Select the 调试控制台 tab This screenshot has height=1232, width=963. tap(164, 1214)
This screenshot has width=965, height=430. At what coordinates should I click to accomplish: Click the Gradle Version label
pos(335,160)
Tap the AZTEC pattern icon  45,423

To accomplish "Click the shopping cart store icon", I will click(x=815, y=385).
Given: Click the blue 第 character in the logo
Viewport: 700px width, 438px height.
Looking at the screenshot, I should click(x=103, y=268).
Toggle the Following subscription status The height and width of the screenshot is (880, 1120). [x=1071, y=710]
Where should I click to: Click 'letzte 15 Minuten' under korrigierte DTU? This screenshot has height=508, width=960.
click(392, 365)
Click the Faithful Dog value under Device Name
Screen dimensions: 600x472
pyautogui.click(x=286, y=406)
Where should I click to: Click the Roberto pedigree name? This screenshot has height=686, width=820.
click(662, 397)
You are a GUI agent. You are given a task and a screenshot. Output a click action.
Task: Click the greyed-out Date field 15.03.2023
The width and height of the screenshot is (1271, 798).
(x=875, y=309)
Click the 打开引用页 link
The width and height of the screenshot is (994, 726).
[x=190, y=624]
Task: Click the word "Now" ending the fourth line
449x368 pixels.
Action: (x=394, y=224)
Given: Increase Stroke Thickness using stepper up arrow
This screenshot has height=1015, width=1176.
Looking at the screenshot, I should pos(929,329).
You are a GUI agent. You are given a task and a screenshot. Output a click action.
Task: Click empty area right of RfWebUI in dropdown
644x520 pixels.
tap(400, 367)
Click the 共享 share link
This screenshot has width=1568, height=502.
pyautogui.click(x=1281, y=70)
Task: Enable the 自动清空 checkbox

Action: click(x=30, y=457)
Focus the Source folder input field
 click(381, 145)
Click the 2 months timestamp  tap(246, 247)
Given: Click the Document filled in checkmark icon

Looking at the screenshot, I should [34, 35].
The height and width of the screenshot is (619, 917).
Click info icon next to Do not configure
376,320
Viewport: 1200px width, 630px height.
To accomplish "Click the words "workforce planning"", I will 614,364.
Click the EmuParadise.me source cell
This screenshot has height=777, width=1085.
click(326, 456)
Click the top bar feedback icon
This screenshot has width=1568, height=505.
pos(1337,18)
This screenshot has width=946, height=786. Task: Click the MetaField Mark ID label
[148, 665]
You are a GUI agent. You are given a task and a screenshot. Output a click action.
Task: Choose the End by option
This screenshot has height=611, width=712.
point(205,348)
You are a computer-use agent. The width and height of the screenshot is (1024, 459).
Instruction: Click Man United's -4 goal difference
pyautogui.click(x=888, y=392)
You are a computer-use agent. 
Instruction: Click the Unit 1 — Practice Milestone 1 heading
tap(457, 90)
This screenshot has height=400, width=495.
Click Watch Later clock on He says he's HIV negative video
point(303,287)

Exercise prompt: Where the line containing "This screenshot has height=611, width=712." appears, begin a word-for-word copy and carry it through the last line of the listing, leaving out all other lines.

Exercise answer:
This screenshot has height=611, width=712.
point(205,348)
You are a computer-use agent. The width and height of the screenshot is (1024, 459).
Instruction: Click Man United's -4 goal difference
pyautogui.click(x=888, y=392)
You are a computer-use agent. 
Instruction: Click the Unit 1 — Practice Milestone 1 heading
tap(457, 90)
This screenshot has height=400, width=495.
Click Watch Later clock on He says he's HIV negative video
point(303,287)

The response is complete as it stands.